### What is expected
Retype exactly, and only, the lines from the one that contains "You are a computer-use agent. Screen" through the final line of the entries.

--- Records provided Enclosed Below ---

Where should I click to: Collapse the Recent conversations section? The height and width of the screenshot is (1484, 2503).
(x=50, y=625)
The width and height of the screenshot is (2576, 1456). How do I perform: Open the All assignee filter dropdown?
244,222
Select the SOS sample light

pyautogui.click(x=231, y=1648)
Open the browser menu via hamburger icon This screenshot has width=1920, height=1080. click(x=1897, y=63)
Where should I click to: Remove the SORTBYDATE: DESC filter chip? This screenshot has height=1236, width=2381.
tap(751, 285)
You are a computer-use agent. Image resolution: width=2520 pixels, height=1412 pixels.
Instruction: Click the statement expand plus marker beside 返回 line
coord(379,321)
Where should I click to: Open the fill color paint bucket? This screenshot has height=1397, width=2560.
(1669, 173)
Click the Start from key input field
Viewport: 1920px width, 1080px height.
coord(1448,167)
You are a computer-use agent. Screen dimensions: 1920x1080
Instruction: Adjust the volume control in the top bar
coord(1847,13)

--- End of Enclosed Records provided ---

### Exercise solution
You are a computer-use agent. Screen dimensions: 1920x1080
Instruction: Adjust the volume control in the top bar
coord(1847,13)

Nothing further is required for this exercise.